◆ Directions for this task ◆
Please return the lines of the data that contain "computer".

[Saved entries]
------

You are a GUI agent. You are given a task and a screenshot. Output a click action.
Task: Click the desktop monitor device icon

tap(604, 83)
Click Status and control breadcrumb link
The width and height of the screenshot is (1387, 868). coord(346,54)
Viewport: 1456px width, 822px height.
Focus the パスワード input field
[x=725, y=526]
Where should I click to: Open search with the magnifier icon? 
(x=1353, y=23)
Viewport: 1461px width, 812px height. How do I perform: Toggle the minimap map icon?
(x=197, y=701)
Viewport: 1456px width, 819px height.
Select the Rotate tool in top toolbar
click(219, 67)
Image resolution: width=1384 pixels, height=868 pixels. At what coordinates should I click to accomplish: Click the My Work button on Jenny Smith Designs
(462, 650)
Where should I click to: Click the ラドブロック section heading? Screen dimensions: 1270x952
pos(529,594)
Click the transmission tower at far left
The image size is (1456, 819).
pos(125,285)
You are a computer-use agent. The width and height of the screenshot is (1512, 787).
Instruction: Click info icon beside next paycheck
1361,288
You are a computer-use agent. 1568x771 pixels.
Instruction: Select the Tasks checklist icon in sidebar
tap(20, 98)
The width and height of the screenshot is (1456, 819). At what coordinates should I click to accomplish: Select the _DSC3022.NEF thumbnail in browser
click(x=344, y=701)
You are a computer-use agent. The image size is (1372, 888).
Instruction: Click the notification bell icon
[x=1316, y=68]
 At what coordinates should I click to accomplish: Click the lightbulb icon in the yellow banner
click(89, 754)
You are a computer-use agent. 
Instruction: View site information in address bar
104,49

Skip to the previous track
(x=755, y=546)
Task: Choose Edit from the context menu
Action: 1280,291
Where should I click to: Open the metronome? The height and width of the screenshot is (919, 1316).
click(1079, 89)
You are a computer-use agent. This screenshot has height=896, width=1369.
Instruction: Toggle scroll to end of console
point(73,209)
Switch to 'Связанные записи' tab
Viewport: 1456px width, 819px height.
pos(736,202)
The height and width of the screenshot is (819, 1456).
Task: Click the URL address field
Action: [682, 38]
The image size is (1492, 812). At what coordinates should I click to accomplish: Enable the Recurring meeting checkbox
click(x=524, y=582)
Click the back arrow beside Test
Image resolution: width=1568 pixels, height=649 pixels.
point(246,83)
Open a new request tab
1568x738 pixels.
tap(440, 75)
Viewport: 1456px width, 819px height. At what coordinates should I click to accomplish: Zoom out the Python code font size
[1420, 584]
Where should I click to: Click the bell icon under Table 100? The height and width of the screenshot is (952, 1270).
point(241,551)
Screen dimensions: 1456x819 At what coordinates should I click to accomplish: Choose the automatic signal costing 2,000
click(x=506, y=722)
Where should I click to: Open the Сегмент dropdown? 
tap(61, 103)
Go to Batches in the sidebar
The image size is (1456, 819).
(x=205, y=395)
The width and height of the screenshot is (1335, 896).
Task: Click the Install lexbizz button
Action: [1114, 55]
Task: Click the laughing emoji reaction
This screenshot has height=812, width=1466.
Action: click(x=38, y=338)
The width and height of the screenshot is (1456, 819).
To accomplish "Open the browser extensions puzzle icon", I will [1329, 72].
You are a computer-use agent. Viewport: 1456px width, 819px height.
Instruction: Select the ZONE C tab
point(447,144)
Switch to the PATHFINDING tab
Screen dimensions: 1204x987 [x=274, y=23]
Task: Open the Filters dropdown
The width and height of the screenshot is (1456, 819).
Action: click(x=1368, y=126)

------

◆ Response for this exercise ◆
You are a computer-use agent. The width and height of the screenshot is (1512, 787).
You are a computer-use agent. 1568x771 pixels.
You are a computer-use agent. The image size is (1372, 888).
You are a computer-use agent. 
You are a computer-use agent. This screenshot has height=896, width=1369.
You are a computer-use agent. Viewport: 1456px width, 819px height.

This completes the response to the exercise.